Step 6: Select the Ingestion Method (at this time, we only support Email Attachments as an Ingestion Method).
Tip: The body of the can have content, but the connector will only pick up data from the attachment.

Advanced Options

File Filtering
You can choose to process all source files, or filter the files based on the file name.
  1. 1.
    Include all files: If this option is chosen, all of the files in the folder will be processed in chronological order.
  2. 2.
    Only include files that: If you choose this option, you can filter which files to process from the source folder based on three options:
    • File names starting with,
    • File names containing, or
    • File names ending with.
    Any files that do not meet the filter criteria will be ignored.
File Headers
Within the source folder, all files can contain column header names or none of the files can contain column header names. Please select one of the options:
  1. 1.
    If this option is selected, we will use the first row as column header names to label the schema within Osmos. Rows two and up will be read as data records.
  2. 2.
    If this option is selected, we auto generate column names for the schema within Osmos. All rows, including the first row, will be read as data records.
Delimiter for TXT Files
The delimiter to use when reading files. By default, this is only applied to .TXT files. Turning on the override mode forces the delimiter regardless of file extension.
Handle Invalid Characters
The source file may have characters that may not be valid.
  1. 1.
    Keep all characters from source: If this option is selected, we will retain all characters from the source file, replacing characters we cannot decode with the unicode undefined character.
  2. 2.
    Strip null characters: If this option is selected, we filter out all characters that are equal to 0. Useful when dealing with null-terminated strings.
Deduplication Method
We support three different deduplication methods. You can choose to deduplicate at file level, or record level. Select one of the following options:
  1. 1.
    File level Deduplication: If this option is selected, deduplication will be performed at a file level only. If a file name is changed, or the file itself is changed, the entire file will be processed in subsequent runs.
  2. 2.
    Record level Deduplication across all historical data: When this is selected, in addition to file-level deduplication, deduplication will be performed at a record level across all the files processed by this pipeline. An identical record that was already processed in a previous pipeline run will not be processed in the current file, nor will duplicated records within the same file.

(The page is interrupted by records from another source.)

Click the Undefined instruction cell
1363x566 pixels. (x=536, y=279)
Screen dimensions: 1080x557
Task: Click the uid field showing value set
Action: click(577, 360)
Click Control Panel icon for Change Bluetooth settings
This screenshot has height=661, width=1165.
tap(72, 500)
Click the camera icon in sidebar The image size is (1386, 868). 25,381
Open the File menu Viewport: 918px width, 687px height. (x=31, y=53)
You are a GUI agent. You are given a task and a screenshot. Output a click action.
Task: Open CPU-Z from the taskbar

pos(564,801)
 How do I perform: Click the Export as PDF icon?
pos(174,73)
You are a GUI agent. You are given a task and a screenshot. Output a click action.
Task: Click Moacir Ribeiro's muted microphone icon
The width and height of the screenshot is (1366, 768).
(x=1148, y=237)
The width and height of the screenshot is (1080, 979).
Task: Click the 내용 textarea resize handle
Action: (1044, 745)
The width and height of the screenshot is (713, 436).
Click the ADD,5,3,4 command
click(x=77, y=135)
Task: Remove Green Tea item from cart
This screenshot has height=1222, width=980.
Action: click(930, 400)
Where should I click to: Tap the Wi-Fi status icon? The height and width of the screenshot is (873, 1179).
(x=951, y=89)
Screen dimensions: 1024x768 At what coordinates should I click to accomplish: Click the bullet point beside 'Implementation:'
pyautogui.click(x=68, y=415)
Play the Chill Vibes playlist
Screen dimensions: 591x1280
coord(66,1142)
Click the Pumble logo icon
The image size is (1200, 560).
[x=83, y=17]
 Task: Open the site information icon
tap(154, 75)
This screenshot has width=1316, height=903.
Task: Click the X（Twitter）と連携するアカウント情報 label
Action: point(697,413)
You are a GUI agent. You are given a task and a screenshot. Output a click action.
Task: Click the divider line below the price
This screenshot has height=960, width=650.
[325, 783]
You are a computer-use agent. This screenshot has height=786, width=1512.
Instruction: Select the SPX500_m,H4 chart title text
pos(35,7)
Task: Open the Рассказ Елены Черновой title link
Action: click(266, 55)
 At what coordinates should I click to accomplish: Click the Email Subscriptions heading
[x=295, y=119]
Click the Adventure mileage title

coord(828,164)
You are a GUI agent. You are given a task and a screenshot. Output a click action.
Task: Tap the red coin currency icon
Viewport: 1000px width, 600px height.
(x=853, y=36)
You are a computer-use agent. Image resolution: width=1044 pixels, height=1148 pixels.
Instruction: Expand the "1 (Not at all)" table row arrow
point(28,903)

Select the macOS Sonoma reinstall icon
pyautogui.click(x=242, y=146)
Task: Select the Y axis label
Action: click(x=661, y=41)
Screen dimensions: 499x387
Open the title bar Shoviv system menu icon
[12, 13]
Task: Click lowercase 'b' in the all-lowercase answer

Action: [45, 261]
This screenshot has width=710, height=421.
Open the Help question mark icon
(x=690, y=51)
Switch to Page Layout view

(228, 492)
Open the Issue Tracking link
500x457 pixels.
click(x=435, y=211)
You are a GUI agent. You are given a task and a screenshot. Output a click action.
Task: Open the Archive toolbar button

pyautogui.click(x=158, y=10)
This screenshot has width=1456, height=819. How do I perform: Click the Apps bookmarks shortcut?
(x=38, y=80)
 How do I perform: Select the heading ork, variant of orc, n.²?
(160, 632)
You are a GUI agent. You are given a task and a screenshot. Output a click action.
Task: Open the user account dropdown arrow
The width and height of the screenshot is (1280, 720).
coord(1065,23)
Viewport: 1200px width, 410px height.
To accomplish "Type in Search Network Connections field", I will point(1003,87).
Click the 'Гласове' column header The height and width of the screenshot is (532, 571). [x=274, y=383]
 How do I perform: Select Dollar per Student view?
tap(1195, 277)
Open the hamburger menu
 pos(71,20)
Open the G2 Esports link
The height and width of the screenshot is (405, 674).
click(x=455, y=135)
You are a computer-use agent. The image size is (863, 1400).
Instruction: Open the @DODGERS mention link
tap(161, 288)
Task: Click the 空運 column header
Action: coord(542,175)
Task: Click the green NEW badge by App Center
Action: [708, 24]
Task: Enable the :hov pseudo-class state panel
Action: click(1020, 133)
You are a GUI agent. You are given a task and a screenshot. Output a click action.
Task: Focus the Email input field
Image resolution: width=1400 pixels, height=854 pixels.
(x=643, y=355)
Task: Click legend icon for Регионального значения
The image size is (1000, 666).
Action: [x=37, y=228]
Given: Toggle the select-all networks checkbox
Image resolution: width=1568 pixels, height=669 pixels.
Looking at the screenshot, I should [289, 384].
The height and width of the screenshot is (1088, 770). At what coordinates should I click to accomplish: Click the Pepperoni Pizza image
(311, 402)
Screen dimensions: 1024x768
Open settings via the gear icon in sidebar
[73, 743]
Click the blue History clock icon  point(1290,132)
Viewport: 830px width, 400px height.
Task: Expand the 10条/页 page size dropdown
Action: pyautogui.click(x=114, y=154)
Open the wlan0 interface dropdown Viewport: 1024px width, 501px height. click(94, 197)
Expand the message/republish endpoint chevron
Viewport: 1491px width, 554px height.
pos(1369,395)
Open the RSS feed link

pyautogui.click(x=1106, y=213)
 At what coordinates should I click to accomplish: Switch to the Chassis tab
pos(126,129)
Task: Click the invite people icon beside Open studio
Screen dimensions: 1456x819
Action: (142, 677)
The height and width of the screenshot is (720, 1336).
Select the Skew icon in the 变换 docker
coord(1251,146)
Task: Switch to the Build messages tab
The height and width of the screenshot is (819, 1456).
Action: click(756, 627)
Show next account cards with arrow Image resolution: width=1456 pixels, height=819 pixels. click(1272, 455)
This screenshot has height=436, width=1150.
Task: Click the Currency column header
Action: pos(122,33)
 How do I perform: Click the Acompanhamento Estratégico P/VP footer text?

    • I.e. Let's say a pipeline had previously processed 5 files, and a 6th file (File 6) is added to the folder. Only the Net New records in File 6 will be processed. All the records in File 6 that might have existed in one of the other previously processed 5 files will be ignored.
  3. 3.
    Record level Deduplication within individual files: When this is selected, in addition to file-level deduplication, deduplication will be performed at a record level, but only within the same file. If the file being processed has the same record appearing multiple times, the record will be processed only once.
    1. 1.
      I.e. Let's say there are 5 files in the folder already. 2 more files (File 6 and File 7) are added to the folder, and a run is triggered. File 6 will be checked for duplicate records, and any records appearing more than once within File 6 will be processed only once. Same for File 7. However, if there are any records in File 7 that might have been processed as a part of File 6 and File 4, those records will be processed again as a part of File 7.
Starting Cell
Spreadsheet-type (csv, xls,xsv, etc.) data ingested with this connector will be cropped.
Any rows of input that are completely empty and void of commas will be omitted before the starting cell is applied.